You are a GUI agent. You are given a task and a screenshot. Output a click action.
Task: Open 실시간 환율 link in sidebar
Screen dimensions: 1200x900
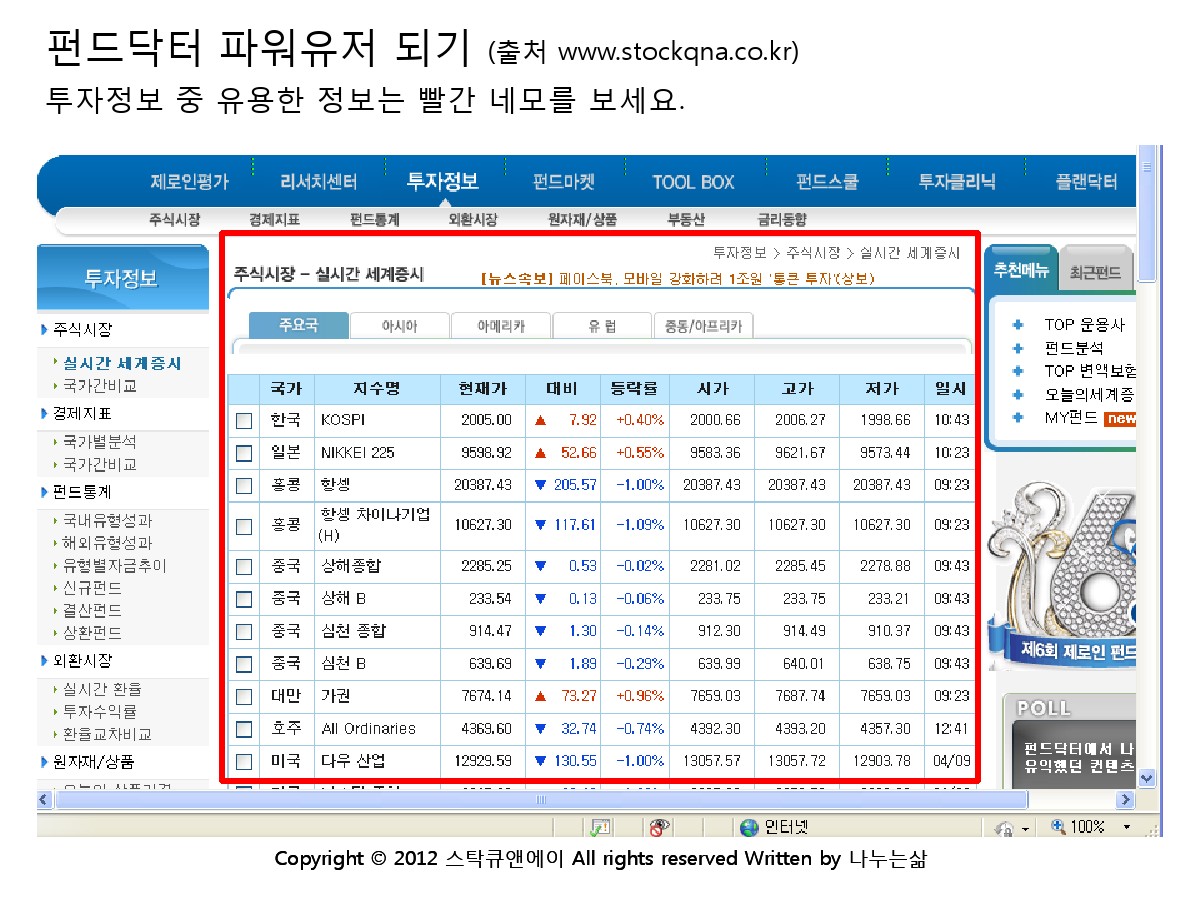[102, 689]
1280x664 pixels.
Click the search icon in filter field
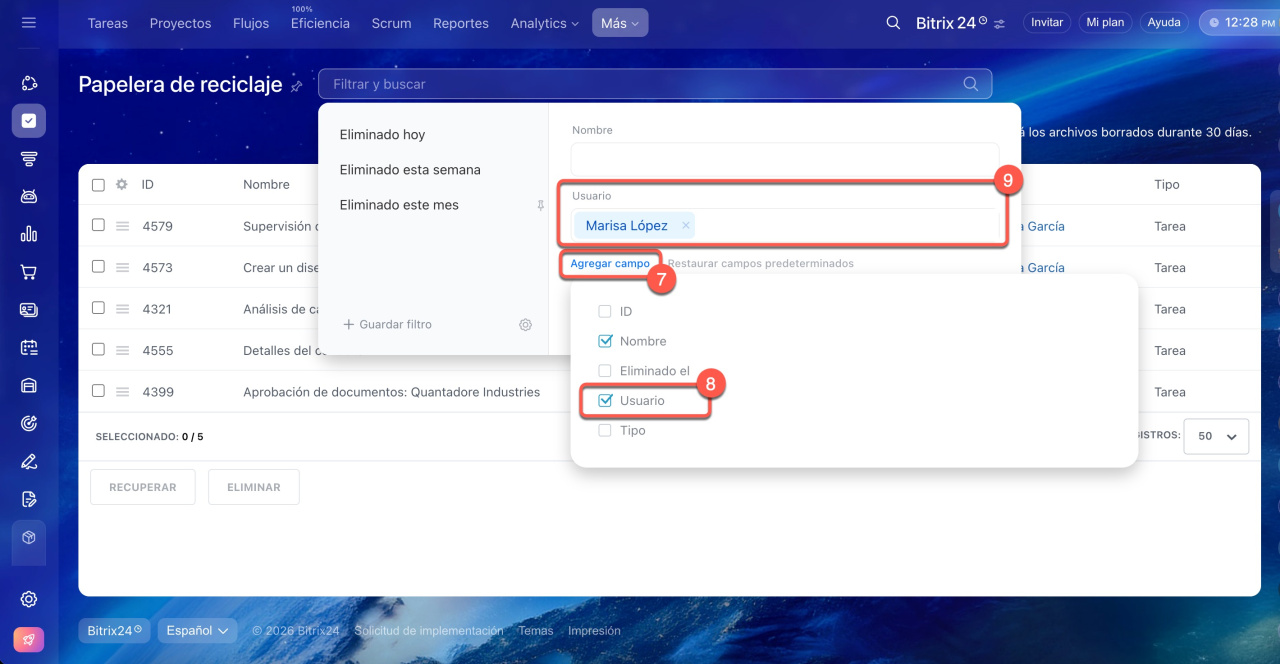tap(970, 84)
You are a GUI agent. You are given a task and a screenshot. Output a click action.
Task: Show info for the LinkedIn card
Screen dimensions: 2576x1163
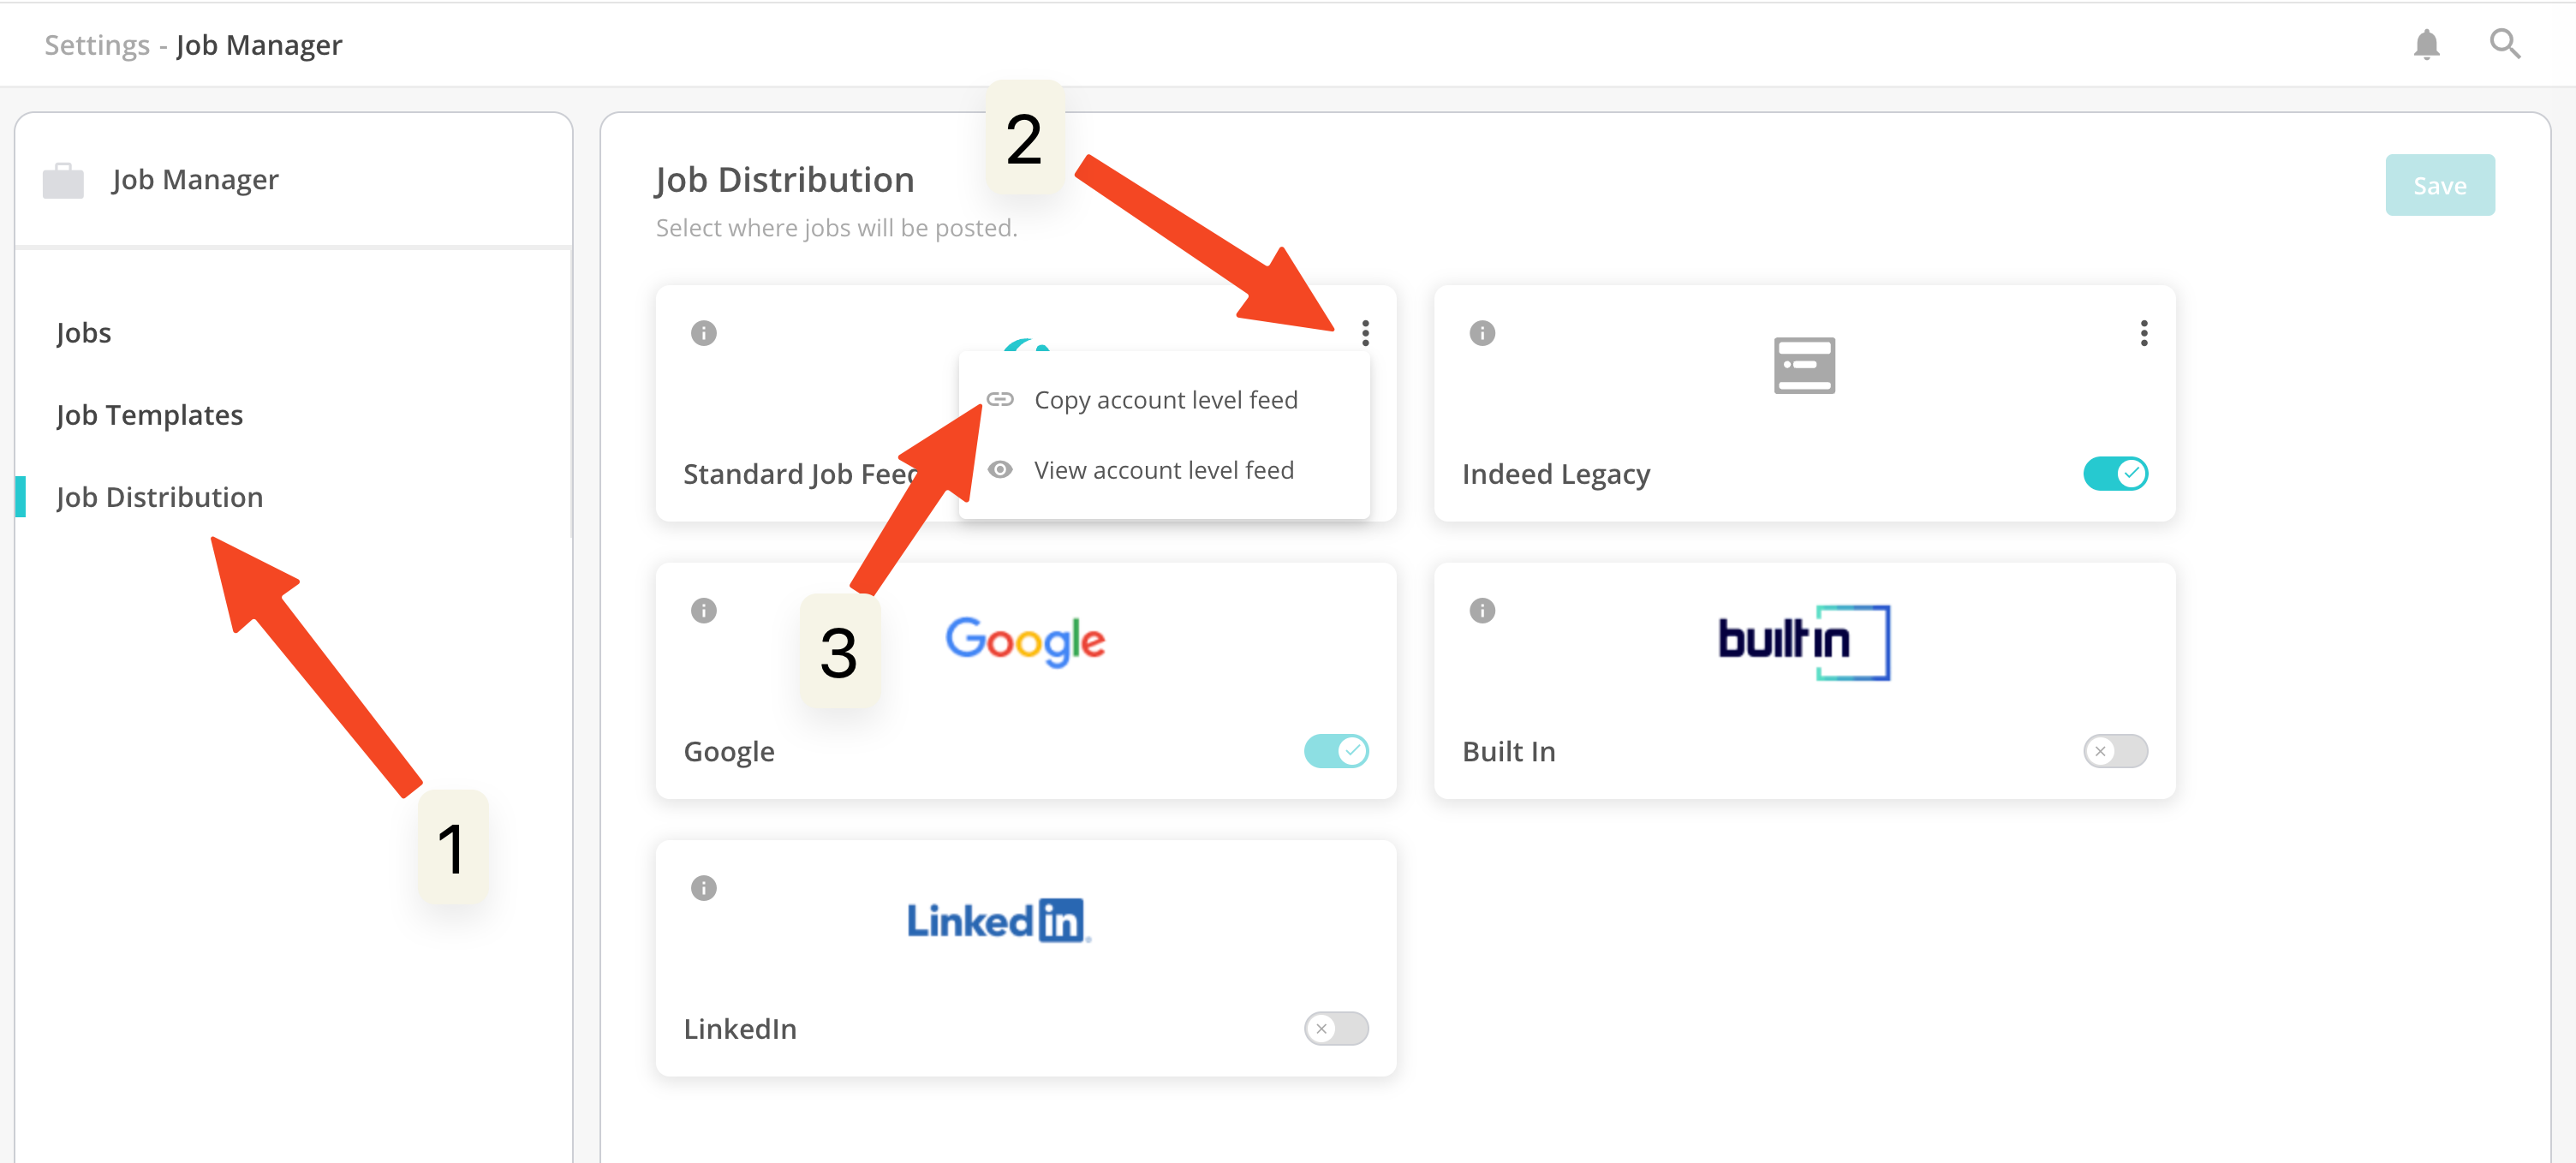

+ + + +

§ **EXERCISE BRIEF**:
Beginning with the line that contains "Screen dimensions: 1200x900", output every line down to the last line of the entries above exactly as written, apart from the pictures.

§ **EXERCISE RESPONSE**:
Screen dimensions: 1200x900
[102, 689]
1280x664 pixels.
Click the search icon in filter field
tap(970, 84)
You are a GUI agent. You are given a task and a screenshot. Output a click action.
Task: Show info for the LinkedIn card
Screen dimensions: 2576x1163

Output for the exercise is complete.